> _EXERCISE REQUIREMENTS_
1) According to the daylight saving time article, by about how much does stroke risk rise each time the clock changes?
2) Reproduce word for word the part of the daylight saving time article that opens with the words containing "Franklin said losing" and closes with "is better overall.".

> _DOCUMENT EXCERPT_
————

Posted at 11:03 PM, Mar 15, 2021
and last updated 2021-03-16 08:43:46-04

TULSA, Okla. — The days after daylight saving time have many reaching for the extra cup of coffee.

Dr. Rachel Franklin, medical director at OU Health Physicians Family Medicine, said our bodies are programmed to keep time in relation to light and dark cycles.

“A sudden disconnect between our day and night cycle and the clock can cause actual harm," she said.

Franklin said losing that hour of sleep can damage our bodies in several ways. She said it can increase stress hormones, irritability, depression and poor school or work performance. She also said the damage can accumulate over time.

“We now have evidence that stroke risk increases about eight percent each time the clock changes for about two days," Franklin said.

Many prefer daylight saving time for the extra sunlight. Senator James Lankford and Senator Jim Inhofe are now hoping to make it permanent with a new bill. Inhofe said doing so will encourage recreation, benefit mental health and support the economy.

But, Dr. Franklin said, research shows the standard time when we set our clocks back from November through March is better overall.

“If we’re talking about nationwide, what’s best for the east coast and the west coast, doctors believe that standard time would be best for the health of all individuals," Franklin said.

————

> _RECORDS PROVIDED_
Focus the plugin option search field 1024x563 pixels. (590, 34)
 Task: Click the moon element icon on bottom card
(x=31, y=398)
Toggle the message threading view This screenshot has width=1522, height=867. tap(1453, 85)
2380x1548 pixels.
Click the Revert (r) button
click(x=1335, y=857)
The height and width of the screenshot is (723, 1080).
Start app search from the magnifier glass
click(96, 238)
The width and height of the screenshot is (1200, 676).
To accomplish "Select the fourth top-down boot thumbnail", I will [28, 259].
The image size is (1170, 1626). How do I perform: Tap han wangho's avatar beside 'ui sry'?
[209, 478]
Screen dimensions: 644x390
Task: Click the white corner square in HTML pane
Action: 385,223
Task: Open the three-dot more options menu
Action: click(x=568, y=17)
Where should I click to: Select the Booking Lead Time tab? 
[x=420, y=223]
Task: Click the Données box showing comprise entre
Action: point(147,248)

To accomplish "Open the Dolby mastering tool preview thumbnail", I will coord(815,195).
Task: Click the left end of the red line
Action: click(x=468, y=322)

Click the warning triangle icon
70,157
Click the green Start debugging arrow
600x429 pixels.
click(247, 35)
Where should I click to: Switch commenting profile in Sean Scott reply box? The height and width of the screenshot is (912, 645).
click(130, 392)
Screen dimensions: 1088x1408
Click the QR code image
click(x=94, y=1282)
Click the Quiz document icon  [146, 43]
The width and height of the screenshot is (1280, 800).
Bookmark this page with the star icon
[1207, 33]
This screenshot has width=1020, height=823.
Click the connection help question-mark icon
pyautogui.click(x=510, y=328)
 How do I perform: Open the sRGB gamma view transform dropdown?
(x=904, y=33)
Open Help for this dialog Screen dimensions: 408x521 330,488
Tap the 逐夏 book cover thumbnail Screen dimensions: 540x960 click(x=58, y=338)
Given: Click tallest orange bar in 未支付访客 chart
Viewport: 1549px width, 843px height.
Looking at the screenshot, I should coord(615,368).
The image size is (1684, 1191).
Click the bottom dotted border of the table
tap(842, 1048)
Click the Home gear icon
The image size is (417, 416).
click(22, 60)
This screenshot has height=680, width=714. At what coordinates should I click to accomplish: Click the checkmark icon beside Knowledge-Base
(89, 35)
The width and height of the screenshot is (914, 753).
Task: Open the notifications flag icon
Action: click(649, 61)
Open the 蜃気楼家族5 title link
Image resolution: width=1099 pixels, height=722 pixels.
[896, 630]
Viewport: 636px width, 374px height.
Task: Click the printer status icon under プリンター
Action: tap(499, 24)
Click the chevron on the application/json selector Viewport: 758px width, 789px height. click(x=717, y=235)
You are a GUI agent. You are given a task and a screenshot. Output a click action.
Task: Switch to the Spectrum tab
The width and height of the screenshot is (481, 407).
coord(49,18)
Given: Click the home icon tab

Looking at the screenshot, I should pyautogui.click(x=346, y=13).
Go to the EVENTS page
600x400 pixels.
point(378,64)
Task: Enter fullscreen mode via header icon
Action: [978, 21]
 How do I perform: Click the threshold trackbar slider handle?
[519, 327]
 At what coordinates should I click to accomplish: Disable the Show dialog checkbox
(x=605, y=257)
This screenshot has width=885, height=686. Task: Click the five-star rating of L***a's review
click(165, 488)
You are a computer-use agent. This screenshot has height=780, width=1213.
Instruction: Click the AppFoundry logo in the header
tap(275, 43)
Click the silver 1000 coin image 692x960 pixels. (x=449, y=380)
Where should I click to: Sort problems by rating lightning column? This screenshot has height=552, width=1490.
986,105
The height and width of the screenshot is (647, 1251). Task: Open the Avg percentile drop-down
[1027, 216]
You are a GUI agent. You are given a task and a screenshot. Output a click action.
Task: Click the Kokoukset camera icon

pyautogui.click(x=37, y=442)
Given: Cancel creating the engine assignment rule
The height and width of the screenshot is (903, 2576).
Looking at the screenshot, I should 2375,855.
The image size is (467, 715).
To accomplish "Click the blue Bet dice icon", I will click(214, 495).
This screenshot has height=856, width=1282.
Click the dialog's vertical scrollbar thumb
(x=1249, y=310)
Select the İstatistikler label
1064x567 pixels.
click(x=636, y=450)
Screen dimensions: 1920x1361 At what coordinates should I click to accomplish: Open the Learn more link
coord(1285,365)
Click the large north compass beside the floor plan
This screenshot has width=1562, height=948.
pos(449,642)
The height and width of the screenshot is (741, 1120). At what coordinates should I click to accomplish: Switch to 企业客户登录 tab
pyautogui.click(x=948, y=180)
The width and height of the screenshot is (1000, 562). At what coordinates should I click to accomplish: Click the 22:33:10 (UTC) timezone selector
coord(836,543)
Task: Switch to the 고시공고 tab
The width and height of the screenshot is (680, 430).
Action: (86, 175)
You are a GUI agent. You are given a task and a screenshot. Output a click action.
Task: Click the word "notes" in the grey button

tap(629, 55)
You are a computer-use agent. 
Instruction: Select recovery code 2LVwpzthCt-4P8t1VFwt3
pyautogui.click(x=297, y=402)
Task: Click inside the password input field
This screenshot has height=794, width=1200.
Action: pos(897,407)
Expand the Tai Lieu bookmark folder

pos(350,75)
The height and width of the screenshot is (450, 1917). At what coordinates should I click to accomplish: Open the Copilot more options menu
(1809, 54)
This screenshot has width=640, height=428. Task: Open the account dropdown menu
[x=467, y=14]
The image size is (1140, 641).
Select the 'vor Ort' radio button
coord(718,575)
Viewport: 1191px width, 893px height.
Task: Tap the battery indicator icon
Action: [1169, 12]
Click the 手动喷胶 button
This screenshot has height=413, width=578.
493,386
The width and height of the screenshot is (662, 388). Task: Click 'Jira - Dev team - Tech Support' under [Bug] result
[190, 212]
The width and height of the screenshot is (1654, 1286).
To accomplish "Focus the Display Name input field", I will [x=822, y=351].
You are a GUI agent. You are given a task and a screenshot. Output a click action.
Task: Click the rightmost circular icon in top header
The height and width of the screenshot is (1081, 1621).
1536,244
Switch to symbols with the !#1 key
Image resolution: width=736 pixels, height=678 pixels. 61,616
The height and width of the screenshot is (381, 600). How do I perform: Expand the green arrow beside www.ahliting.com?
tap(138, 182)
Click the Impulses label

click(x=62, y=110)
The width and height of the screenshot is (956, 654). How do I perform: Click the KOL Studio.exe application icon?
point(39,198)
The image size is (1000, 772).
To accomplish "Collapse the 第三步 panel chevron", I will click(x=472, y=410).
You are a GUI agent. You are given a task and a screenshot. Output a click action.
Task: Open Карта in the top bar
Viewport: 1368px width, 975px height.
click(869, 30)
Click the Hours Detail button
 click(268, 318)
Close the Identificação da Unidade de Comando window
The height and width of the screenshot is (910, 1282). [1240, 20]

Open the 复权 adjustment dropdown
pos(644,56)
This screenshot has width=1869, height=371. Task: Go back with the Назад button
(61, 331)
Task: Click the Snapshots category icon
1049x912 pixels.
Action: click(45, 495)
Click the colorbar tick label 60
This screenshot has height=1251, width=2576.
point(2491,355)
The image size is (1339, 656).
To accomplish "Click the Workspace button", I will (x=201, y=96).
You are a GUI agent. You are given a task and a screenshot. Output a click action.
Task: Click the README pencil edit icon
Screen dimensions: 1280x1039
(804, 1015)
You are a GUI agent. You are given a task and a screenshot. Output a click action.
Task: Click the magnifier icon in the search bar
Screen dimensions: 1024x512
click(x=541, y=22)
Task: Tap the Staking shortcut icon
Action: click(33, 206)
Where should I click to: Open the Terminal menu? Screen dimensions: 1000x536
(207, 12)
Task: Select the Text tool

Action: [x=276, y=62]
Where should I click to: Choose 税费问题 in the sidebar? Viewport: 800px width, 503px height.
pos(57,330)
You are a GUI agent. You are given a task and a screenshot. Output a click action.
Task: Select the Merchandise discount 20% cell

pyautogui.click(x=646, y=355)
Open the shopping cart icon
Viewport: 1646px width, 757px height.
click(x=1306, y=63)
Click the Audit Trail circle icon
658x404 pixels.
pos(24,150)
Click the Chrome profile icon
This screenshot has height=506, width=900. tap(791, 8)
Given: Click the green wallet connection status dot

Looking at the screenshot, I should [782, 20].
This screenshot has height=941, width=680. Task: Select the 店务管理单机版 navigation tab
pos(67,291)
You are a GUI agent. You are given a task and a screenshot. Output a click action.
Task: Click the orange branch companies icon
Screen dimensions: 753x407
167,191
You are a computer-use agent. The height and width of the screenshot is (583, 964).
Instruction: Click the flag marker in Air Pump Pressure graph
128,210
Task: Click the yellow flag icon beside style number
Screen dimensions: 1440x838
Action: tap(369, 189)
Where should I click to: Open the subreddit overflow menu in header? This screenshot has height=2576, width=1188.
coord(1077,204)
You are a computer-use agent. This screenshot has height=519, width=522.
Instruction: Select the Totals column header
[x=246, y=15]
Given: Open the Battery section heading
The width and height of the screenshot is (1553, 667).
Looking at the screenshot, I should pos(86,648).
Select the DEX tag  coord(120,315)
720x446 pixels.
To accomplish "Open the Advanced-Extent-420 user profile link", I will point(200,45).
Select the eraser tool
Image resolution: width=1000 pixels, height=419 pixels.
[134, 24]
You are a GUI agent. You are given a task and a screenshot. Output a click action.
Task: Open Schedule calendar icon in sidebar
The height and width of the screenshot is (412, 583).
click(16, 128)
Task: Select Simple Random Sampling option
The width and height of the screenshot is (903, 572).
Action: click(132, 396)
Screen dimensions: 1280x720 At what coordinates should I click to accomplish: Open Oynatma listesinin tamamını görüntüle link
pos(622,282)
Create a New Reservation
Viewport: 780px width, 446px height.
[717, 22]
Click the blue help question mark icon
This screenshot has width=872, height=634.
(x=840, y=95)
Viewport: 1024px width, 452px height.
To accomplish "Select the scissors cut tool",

————

> _LIST OF ANSWERS_
1) About eight percent, for about two days.

2)
Franklin said losing that hour of sleep can damage our bodies in several ways. She said it can increase stress hormones, irritability, depression and poor school or work performance. She also said the damage can accumulate over time.

“We now have evidence that stroke risk increases about eight percent each time the clock changes for about two days," Franklin said.

Many prefer daylight saving time for the extra sunlight. Senator James Lankford and Senator Jim Inhofe are now hoping to make it permanent with a new bill. Inhofe said doing so will encourage recreation, benefit mental health and support the economy.

But, Dr. Franklin said, research shows the standard time when we set our clocks back from November through March is better overall.